%0 Journal Article %T Investigation of bias in the automated assessment of school violence. %A Kanbar LJ %A Mishra A %A Osborn A %A Cifuentes A %A Combs J %A Sorter M %A Barzman D %A Dexheimer JW %J J Biomed Inform %V 157 %N 0 %D 2024 Aug 15 %M 39153563 %F 8 %R 10.1016/j.jbi.2024.104709 %X OBJECTIVE: Natural language processing and machine learning have the potential to lead to biased predictions. We designed a novel Automated RIsk Assessment (ARIA) machine learning algorithm that assesses risk of violence and aggression in adolescents using natural language processing of transcribed student interviews. This work evaluated the possible sources of bias in the study design and the algorithm, tested how much of a prediction was explained by demographic covariates, and investigated the misclassifications based on demographic variables.

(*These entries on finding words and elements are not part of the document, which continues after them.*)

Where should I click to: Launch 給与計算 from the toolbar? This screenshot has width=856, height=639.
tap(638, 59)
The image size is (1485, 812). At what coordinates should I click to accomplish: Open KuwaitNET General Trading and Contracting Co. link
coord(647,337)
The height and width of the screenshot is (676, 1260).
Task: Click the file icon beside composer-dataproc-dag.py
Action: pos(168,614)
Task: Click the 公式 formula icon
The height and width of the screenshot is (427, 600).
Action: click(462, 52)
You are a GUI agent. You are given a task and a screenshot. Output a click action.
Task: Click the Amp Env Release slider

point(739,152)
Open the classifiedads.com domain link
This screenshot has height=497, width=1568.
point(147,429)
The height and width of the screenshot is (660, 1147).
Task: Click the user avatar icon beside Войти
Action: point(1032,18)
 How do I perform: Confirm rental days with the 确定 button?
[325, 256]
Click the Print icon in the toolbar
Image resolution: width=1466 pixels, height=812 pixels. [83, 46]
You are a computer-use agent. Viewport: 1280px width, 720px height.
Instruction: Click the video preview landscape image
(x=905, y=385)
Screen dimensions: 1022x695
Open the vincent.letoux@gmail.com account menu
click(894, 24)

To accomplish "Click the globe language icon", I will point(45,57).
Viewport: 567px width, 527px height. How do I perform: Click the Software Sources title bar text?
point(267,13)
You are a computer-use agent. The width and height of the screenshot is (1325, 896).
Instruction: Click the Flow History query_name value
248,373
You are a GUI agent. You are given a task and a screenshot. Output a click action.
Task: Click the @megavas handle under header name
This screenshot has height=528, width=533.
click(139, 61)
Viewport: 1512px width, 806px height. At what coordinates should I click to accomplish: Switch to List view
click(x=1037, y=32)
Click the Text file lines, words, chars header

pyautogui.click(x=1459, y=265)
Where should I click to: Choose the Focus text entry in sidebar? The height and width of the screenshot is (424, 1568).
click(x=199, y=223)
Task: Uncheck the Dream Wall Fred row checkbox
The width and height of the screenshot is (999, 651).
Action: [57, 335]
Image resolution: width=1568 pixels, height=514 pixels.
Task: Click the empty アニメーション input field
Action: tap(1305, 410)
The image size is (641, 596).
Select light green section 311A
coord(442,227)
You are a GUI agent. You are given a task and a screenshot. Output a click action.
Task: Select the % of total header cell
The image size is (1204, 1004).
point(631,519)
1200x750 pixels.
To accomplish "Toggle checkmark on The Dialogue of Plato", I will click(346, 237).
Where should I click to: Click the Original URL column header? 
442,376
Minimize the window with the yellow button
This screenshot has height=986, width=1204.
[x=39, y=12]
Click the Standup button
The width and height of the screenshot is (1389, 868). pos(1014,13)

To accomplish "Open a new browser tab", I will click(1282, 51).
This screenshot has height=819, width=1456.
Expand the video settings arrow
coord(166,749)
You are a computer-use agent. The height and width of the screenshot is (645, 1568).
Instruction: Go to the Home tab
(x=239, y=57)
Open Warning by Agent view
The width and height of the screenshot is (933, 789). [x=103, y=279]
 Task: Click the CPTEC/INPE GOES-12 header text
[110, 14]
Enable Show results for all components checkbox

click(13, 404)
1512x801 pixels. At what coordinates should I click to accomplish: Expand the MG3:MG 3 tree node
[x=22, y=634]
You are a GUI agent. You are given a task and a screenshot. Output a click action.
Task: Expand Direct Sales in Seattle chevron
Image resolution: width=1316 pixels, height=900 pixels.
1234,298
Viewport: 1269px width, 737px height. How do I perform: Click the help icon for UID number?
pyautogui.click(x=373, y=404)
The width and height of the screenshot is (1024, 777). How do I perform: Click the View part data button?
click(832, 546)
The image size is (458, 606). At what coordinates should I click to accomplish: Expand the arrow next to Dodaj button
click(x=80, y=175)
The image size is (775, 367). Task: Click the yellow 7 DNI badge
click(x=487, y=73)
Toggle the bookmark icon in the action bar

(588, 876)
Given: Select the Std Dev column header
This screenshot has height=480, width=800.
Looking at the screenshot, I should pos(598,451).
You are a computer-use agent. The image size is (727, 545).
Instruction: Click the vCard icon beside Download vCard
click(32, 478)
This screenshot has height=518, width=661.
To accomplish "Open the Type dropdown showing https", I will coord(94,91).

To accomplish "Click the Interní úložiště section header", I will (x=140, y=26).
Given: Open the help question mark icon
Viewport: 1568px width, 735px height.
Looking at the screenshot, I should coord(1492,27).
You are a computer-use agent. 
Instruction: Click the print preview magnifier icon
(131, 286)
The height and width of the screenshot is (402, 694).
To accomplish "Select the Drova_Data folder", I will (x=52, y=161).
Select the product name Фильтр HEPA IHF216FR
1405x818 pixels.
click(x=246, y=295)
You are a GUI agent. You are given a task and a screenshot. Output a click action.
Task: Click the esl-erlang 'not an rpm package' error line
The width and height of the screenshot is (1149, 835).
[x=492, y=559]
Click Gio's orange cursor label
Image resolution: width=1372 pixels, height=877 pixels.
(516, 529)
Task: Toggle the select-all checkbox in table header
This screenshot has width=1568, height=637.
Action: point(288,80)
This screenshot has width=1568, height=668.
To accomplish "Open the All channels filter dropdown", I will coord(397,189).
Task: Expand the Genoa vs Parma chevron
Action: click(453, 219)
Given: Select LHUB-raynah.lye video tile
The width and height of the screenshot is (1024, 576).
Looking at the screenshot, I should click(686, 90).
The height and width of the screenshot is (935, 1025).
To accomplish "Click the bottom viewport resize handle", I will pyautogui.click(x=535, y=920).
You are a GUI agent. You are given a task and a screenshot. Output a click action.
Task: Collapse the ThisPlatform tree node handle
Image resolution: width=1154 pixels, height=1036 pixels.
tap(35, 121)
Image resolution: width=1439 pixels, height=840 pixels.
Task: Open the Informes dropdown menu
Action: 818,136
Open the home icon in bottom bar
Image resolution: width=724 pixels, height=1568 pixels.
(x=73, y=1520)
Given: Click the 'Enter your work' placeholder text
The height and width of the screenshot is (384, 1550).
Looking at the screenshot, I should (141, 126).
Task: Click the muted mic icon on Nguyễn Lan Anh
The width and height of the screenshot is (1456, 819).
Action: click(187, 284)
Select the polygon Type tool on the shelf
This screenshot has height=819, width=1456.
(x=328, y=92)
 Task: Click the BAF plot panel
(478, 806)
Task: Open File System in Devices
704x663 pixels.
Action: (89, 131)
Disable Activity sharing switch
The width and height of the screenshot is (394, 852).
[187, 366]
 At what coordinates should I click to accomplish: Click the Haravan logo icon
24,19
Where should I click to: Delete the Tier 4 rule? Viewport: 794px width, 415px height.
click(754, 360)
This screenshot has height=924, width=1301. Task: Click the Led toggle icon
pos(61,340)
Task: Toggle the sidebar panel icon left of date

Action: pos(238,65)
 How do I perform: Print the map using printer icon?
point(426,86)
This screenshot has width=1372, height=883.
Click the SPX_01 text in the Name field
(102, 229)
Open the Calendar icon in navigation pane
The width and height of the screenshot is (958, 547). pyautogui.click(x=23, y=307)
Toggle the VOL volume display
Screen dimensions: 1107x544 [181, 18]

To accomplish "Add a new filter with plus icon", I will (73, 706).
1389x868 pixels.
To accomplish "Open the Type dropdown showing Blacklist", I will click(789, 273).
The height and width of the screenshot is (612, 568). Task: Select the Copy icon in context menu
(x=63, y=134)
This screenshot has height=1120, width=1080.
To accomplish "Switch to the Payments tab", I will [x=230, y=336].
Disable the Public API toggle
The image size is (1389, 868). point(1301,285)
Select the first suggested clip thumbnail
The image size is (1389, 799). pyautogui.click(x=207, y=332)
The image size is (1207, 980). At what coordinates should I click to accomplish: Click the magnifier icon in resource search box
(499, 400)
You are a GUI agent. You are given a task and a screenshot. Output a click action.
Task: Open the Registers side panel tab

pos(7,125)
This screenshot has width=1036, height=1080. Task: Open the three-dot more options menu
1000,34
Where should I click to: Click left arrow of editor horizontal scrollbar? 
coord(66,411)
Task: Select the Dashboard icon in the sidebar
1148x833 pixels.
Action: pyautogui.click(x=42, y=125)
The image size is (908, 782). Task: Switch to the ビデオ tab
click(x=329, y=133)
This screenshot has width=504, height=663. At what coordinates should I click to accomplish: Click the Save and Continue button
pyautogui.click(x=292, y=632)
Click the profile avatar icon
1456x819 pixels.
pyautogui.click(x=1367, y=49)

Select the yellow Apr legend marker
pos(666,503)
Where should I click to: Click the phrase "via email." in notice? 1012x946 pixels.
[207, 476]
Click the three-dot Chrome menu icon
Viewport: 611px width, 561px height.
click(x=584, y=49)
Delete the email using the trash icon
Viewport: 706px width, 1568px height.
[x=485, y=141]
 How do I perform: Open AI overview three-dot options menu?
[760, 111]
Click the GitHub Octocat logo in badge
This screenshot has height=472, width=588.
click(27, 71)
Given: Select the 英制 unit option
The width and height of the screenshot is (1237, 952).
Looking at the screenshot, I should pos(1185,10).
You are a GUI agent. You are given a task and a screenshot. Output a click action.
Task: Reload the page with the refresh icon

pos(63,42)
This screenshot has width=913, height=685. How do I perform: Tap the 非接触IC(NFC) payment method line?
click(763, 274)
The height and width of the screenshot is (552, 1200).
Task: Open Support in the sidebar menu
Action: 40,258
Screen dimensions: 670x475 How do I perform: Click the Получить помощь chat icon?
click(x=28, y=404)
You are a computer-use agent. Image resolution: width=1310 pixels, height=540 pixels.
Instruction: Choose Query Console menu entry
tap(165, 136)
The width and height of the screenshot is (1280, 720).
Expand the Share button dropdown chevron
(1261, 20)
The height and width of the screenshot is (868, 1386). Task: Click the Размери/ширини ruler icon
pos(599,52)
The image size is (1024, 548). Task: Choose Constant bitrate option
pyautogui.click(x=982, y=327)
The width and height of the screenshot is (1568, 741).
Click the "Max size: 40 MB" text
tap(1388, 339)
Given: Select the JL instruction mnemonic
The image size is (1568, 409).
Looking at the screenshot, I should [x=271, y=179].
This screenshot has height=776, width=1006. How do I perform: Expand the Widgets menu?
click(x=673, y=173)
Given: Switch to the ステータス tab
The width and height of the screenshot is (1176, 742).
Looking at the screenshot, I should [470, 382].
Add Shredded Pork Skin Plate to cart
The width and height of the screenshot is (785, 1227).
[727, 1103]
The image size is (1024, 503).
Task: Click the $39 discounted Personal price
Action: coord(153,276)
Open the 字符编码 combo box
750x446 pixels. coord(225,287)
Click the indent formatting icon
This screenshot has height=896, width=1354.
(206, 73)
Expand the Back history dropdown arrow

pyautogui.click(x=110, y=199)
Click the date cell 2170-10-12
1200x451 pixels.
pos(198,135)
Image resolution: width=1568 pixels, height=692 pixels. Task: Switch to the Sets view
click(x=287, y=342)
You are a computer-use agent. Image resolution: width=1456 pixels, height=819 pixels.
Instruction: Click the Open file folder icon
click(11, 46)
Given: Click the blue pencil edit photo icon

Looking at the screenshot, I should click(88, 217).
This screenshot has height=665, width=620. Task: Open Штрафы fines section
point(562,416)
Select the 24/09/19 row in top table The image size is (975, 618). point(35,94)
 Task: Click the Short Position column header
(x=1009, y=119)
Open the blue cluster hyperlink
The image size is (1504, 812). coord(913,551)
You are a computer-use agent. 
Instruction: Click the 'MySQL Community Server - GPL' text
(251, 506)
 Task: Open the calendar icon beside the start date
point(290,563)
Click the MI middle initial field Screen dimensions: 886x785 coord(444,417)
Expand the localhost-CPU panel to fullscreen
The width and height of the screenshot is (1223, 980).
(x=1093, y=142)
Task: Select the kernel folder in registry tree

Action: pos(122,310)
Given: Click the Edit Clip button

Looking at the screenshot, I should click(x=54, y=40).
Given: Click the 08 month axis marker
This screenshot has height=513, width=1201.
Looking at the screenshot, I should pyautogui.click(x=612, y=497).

METHODS: We recruited students 10-18 years of age and enrolled in middle or high schools in Ohio, Kentucky, Indiana, and Tennessee. The reference standard outcome was determined by a forensic psychiatrist as either a "high" or "low" risk level. ARIA used L2-regularized logistic regression to predict a risk level for each student using contextual and semantic features. We conducted three analyses: a PROBAST analysis of risk in study design; analysis of demographic variables as covariates; and a prediction analysis. Covariates were included in the linear regression analyses and comprised of race, sex, ethnicity, household education, annual household income, age at the time of visit, and utilization of public assistance.
RESULTS: We recruited 412 students from 204 schools. ARIA performed with an AUC of 0.92, sensitivity of 71%, NPV of 77%, and specificity of 95%. Of these, 387 students with complete demographic information were included in the analysis. Individual linear regressions resulted in a coefficient of determination less than 0.08 across all demographic variables. When using all demographic variables to predict ARIA's risk assessment score, the multiple linear regression model resulted in a coefficient of determination of 0.189. ARIA performed with a lower False Negative Rate (FNR) of 15.2% (CI [0 - 40]) for the Black subgroup and 12.7%, CI [0 - 41.4] for Other races, compared to an FNR of 26.1% (CI [14.1 - 41.8]) in the White subgroup.
CONCLUSIONS: Bias assessment is needed to address shortcomings within machine learning. In our work, student race, ethnicity, sex, use of public assistance, and annual household income did not explain ARIA's risk assessment score of students. ARIA will continue to be evaluated regularly with increased subject recruitment.